§ TASK DESCRIPTION: Could the data below be copied exactly, minus the pictures?

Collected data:
::::::::::
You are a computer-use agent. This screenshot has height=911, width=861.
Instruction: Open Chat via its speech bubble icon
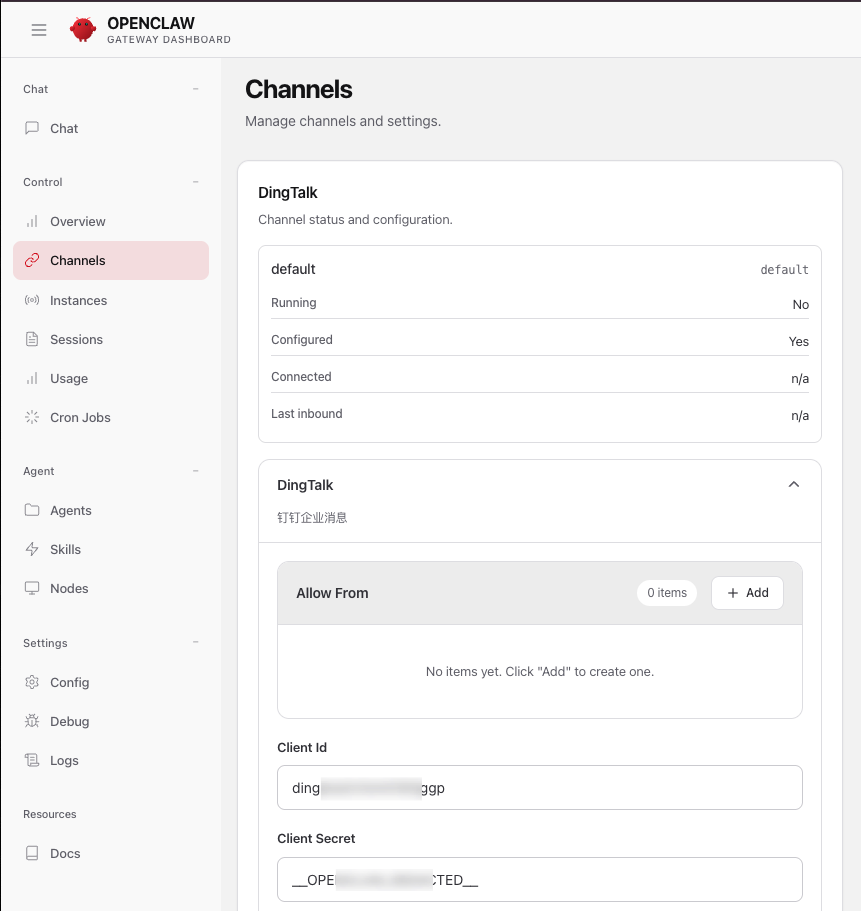32,128
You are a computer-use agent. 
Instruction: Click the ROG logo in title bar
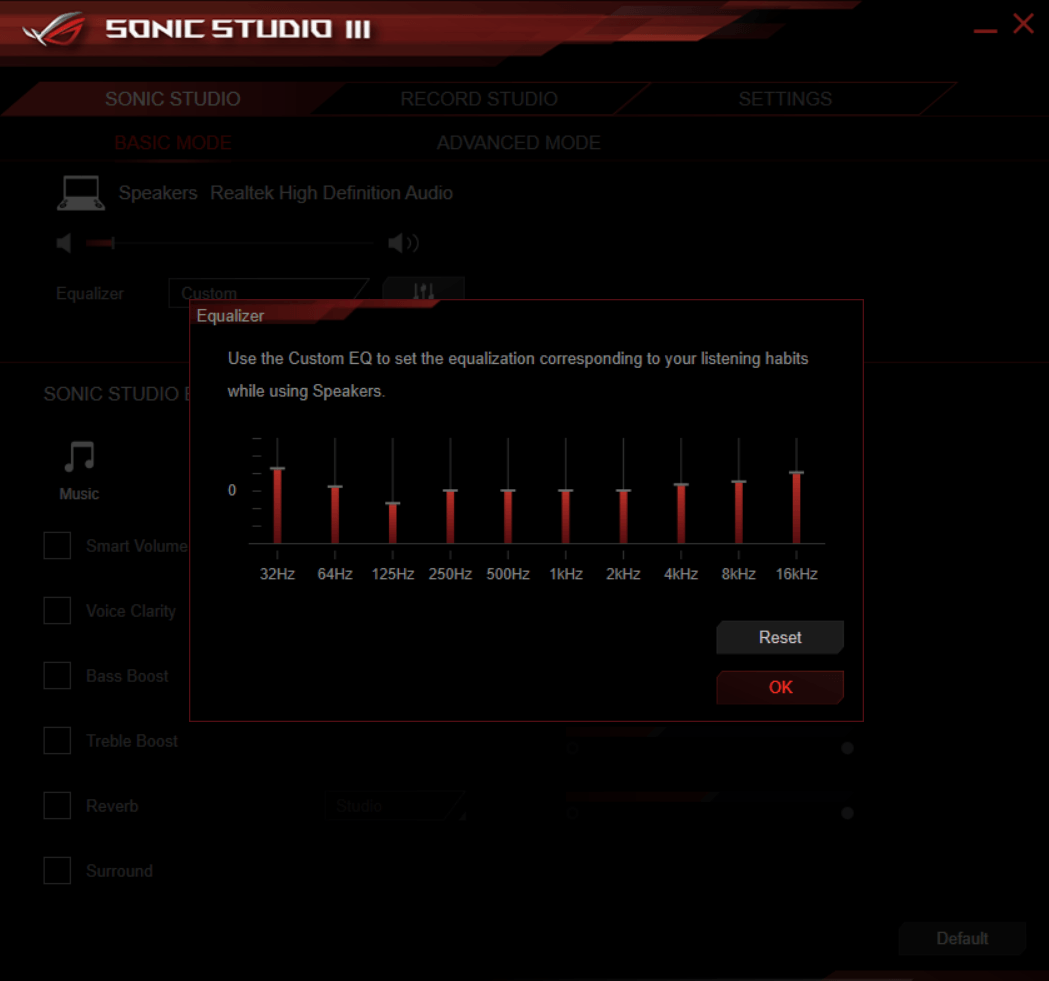pyautogui.click(x=56, y=30)
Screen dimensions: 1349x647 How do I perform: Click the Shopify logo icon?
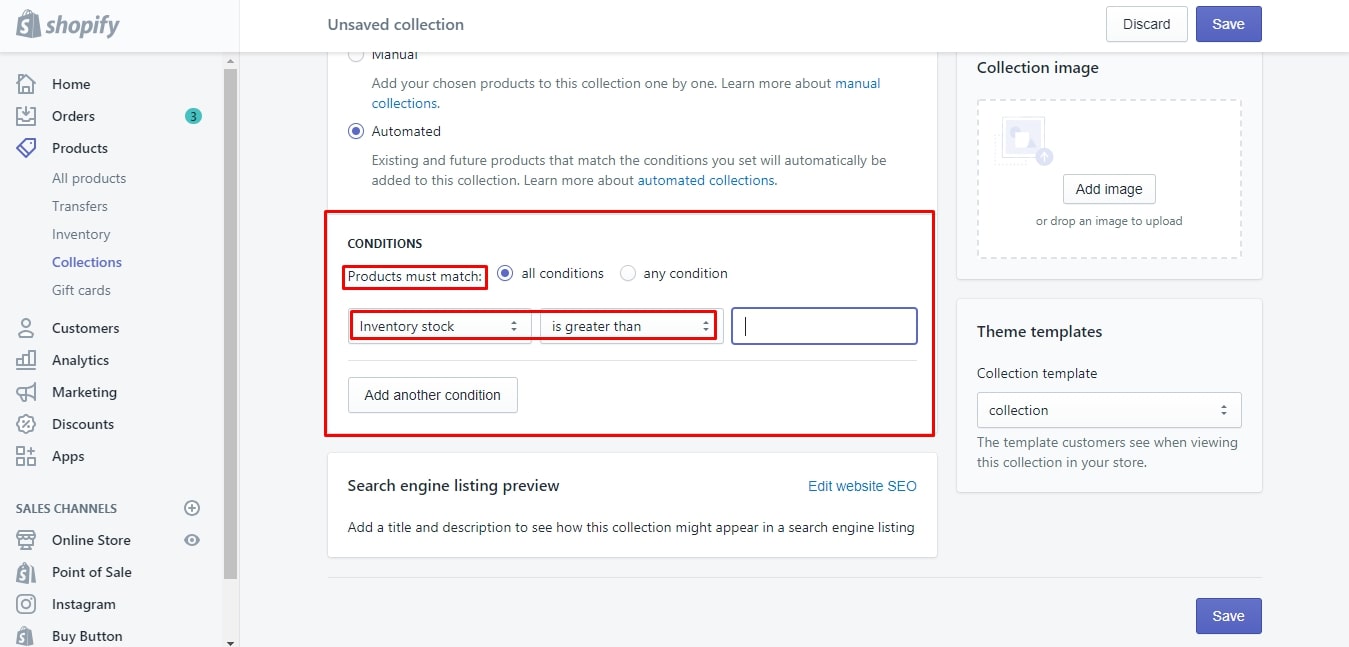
::::::::::
§ REPLY:
You are a computer-use agent. This screenshot has height=911, width=861.
Instruction: Open Chat via its speech bubble icon
32,128
You are a computer-use agent. 
Instruction: Click the ROG logo in title bar
pyautogui.click(x=56, y=30)
Screen dimensions: 1349x647 How do I perform: Click the Shopify logo icon?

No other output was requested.